Seconda Domenica di Quaresima

Pensierino n° 18

Carissimi,

            ritengo importante comunicare a tutti la bellezza del pellegrinaggio che come Comunità Pastorale abbiamo realizzato in Terra Santa settimana scorsa. Per me è stato un dono particolare, perché non previsto, ma già organizzato prima del mio arrivo da don Christian. Per questo voglio dire il mio grazie per una ulteriore opportunità di ripercorrere la terra di Gesù.

Siamo partiti per il nostro pellegrinaggio, vissuto a nome di tutta la Comunità,  ricordando le parole di Gesù rivolte alla folla che lo circondava, riportate nel vangelo di Luca (Lc 8,45): “Chi mi ha toccato?”.  In tutti i pellegrini è cresciuta la certezza che Gesù stesso rivolgeva proprio a noi questa domanda. Infatti gli episodi del Vangelo non sono solo accaduti nel passato, ma peregrinando sui luoghi di Terra Santa accadono ancora oggi. Abbiamo potuto “toccare” i luoghi, percorrere le strade, lasciarci coinvolgere dalla bellezza della natura di quella terra, per poter “toccare” ancora oggi Gesù.

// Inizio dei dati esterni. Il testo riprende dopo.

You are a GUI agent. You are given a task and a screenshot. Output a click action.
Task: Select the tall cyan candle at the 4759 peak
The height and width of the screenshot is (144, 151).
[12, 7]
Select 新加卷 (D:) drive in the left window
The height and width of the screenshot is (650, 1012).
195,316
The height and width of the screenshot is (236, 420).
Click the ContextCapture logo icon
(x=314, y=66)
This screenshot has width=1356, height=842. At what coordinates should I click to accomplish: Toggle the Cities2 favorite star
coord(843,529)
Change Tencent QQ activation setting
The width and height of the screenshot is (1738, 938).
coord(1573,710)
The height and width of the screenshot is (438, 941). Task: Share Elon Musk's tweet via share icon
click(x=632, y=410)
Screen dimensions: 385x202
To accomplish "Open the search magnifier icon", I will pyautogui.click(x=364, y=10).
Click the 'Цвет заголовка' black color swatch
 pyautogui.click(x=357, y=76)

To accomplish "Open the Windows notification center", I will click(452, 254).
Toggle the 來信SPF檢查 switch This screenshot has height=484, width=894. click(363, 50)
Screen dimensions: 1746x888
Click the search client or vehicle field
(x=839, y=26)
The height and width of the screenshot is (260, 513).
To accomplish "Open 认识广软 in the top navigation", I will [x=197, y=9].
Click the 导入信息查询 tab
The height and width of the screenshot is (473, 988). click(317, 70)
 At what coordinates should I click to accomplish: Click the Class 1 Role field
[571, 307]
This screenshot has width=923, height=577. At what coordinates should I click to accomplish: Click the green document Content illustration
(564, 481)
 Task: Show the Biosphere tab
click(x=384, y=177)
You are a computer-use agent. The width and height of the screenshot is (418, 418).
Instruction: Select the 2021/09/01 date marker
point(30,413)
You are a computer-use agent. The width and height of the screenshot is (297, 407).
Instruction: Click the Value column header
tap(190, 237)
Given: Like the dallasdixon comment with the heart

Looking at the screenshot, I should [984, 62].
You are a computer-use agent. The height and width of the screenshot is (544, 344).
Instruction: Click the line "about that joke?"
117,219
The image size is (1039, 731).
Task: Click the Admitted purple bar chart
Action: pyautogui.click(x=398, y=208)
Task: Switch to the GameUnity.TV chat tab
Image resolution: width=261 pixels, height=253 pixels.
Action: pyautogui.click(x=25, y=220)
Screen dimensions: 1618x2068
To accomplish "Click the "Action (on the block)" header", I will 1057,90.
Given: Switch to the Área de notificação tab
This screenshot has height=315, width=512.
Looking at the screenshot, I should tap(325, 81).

Ma nello stesso tempo, lungo il nostro pellegrinaggio, ci siamo sentiti “toccare” da Lui: dal suo sguardo di misericordia, dalle sue parole, dalla sua vita, dalla sua persona. E non come storia passata, ma presente. Gesù ci tocca, ci incontra nel profondo, anche oggi, nella Sua Parola letta in una comunità, nella Chiesa, che è la sua presenza viva nella reciprocità del Suo amore.

Potrebbe essere questa la prospettiva della quaresima che stiamo vivendo: un vero pellegrinaggio che tutti insieme viviamo dove possiamo “toccare” Gesù, fare esperienza della sua presenza nella nostra vita, ma anche lasciarci “toccare” da lui, per lasciarci cambiare dal suo amore.